Job: Please copy the material below in full, from the line containing "Screen dimensions: 482x362" through the line containing "will tap(49, 231).", both included, multiplying every click coordinate by 1.1 and rounding to whole numbers, with halves rounded up. Return only those lines.

Supplied records:
----
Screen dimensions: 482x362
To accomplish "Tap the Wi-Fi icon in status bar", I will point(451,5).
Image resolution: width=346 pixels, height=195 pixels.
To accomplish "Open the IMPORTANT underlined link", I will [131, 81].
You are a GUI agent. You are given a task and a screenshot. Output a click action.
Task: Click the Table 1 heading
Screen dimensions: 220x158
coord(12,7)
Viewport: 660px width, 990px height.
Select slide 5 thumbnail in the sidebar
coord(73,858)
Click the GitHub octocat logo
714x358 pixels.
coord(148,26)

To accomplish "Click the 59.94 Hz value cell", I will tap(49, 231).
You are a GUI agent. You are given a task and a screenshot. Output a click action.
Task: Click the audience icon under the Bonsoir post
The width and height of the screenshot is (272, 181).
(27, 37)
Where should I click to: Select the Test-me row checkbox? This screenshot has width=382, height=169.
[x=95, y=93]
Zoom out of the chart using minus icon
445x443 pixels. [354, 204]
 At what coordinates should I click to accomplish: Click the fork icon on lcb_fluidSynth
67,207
----
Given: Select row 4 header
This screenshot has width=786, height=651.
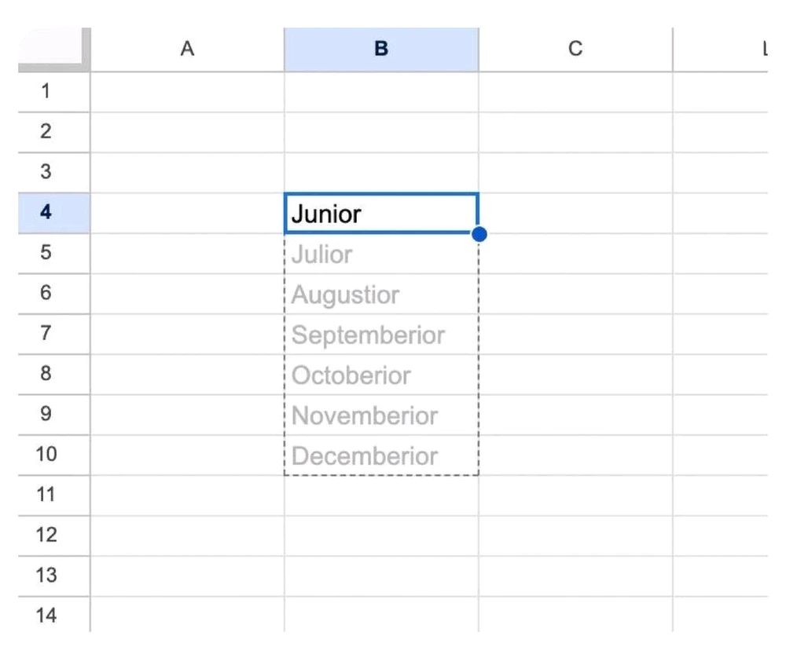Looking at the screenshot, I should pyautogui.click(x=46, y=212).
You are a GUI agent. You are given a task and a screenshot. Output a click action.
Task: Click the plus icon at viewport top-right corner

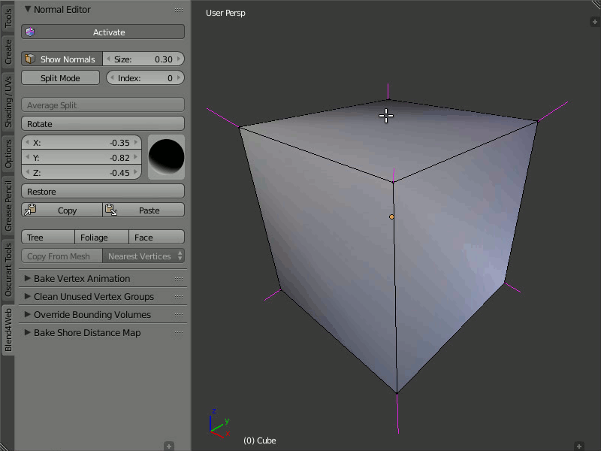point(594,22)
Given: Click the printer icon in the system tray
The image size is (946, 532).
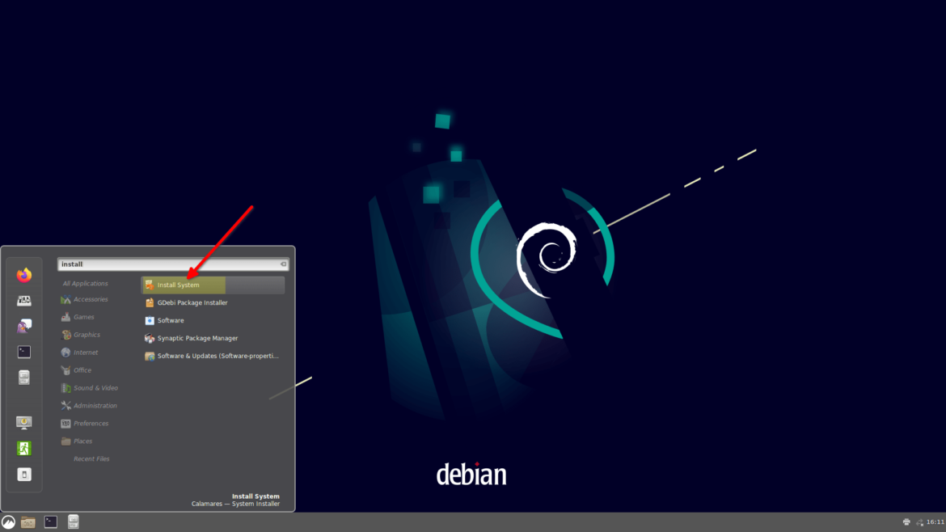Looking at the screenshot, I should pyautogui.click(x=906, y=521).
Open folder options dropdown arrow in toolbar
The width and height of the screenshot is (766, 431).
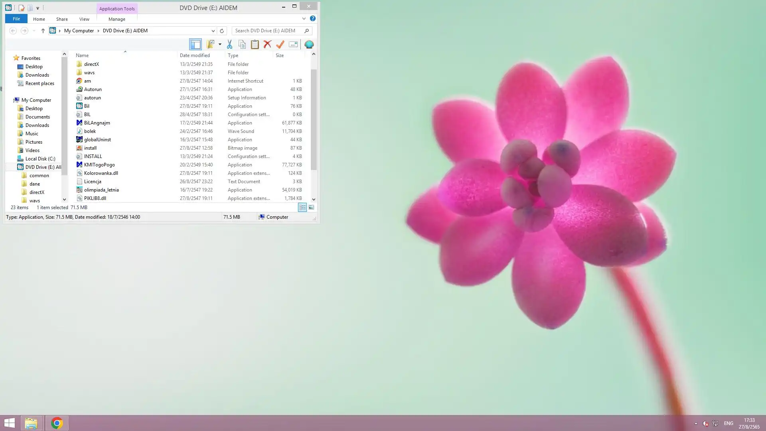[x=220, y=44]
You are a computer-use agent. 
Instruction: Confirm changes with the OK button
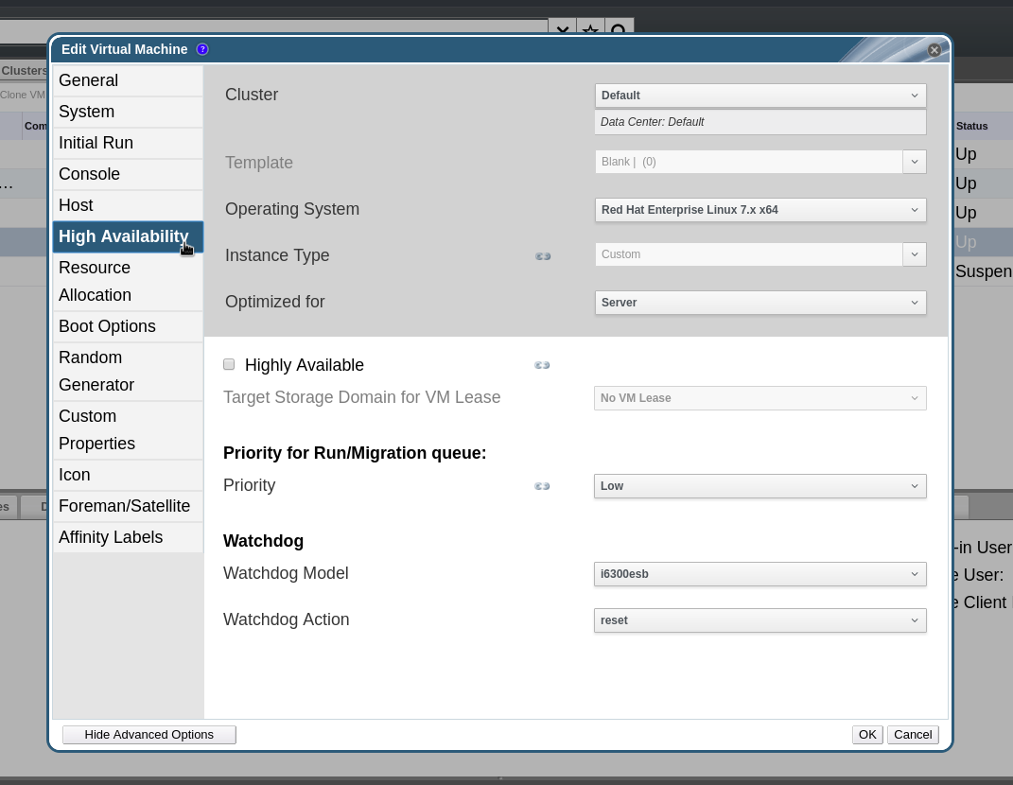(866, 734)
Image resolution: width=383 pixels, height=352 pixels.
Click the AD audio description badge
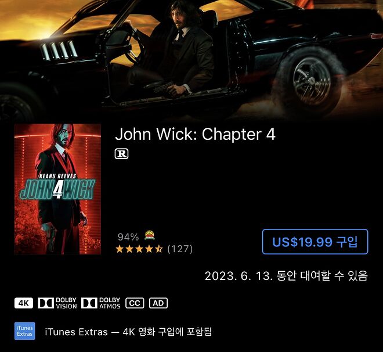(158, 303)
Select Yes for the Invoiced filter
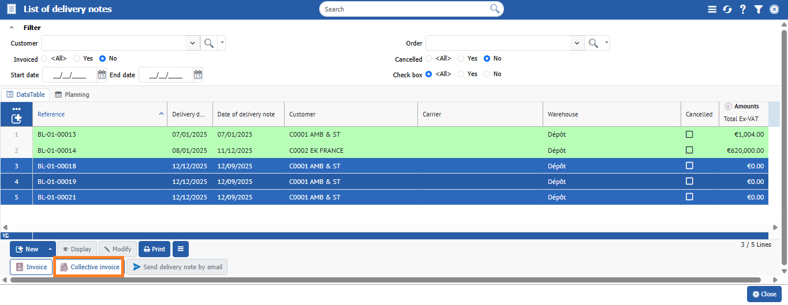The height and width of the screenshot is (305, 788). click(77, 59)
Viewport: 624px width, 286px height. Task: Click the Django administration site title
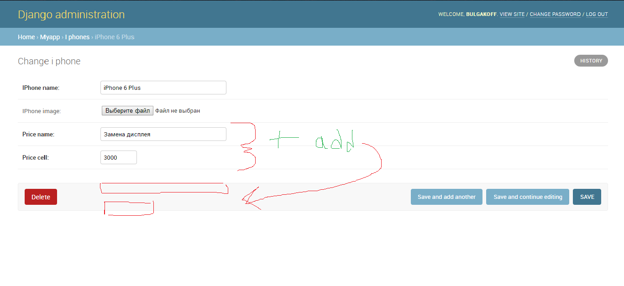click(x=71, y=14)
----
Exercise result:
Screen dimensions: 482x362
To accomplish "Tap the Wi-Fi icon in status bar", I will point(496,6).
Image resolution: width=346 pixels, height=195 pixels.
To accomplish "Open the IMPORTANT underlined link", I will [144, 89].
You are a GUI agent. You are given a task and a screenshot. Output a click action.
Task: Click the Table 1 heading
Screen dimensions: 220x158
coord(13,8)
Viewport: 660px width, 990px height.
Select slide 5 thumbnail in the sidebar
coord(80,944)
Click the GitHub octocat logo
714x358 pixels.
coord(163,29)

To accomplish "Click the 59.94 Hz value cell", I will tap(54, 254).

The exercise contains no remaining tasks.